The article, written for the website Not Enough Shaders by a writer named Emily Rogers, levied a number of accusations at a large gaming website that was not named. (The article has since been taken down, but the folks at NeoGAF have saved the copy and you can read it in its entirety here.)
According to Rogers, an indie game studio named AckkStudios took an interview with a large gaming website the week after Hurricane Sandy.
"Hey wait a minute," I thought to myself. "I work for a large gaming website. And I interviewed an indie game studio named AckkStudios the week after Hurricane Sandy."
According to Rogers, the folks at AckkStudios were upset that the interview had not yet been posted on that large gaming website. Rogers wrote that AckkStudios thought the interviewer only wanted to talk about how Nintendo mistreats indie game developers, and when AckkStudios wouldn't comply, the large gaming website decided not to post the article.
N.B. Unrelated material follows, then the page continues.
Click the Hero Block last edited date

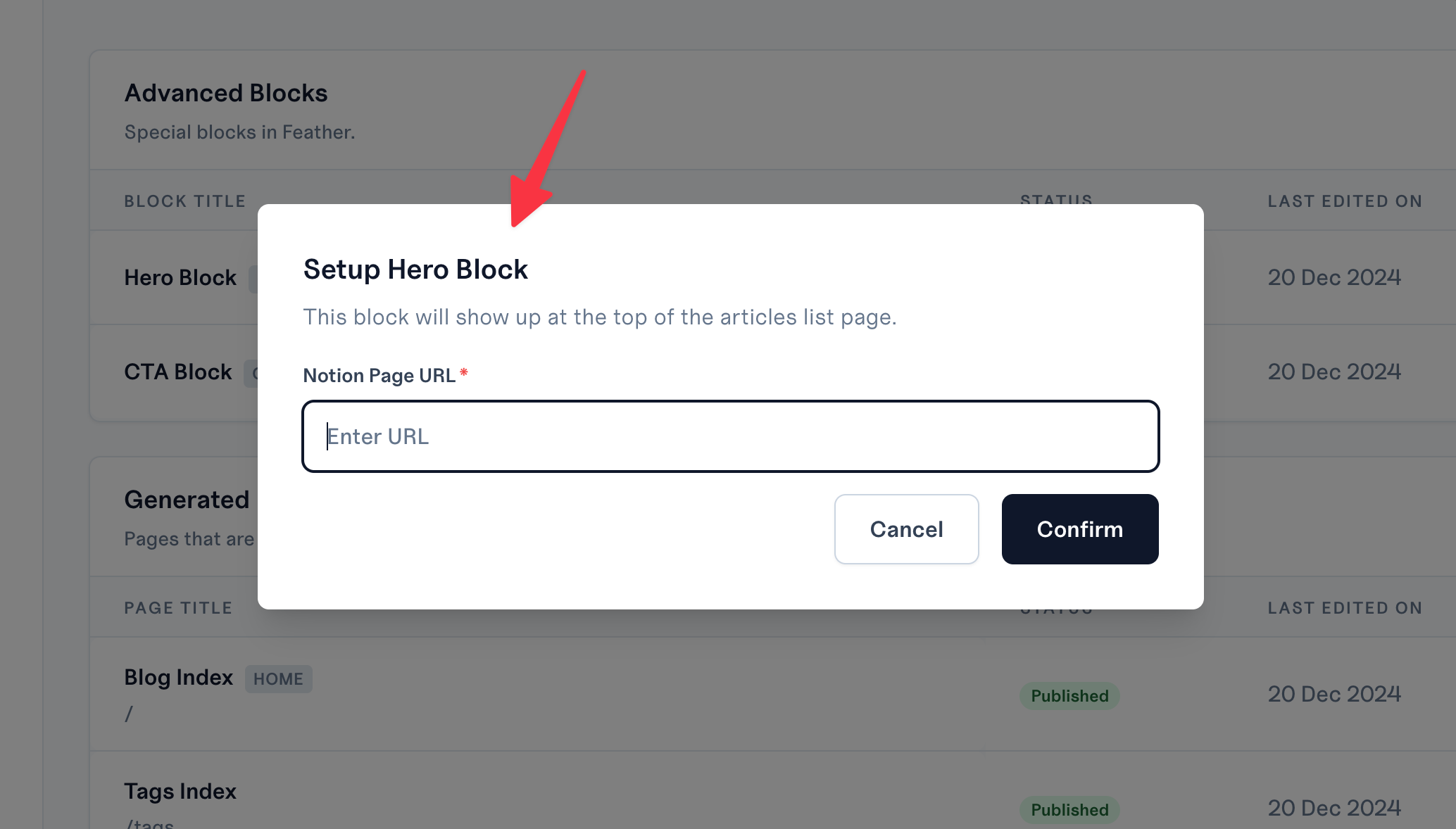tap(1334, 278)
"That's not really how my interview with those folks went," I thought, "but my interview still isn't live. November has been so busy, and I haven't had a chance to transcribe it yet. Is she really talking about me?"
Then Rogers started getting more specific. "For the record, I'm NOT talking about IGN, GameSpot, Eurogamer, or Destructoid," she wrote. "The site I'm speaking of is just as well known as those sites though."
Okay. That certainly narrowed it down. Rogers continued: "The irony is that the top guy behind this site has been regularly defending gaming journalism when his site has been the biggest contributor in manufacturing click-bait controversy." Could this have been a reference to our editor Stephen Totilo's recent story about game journalism?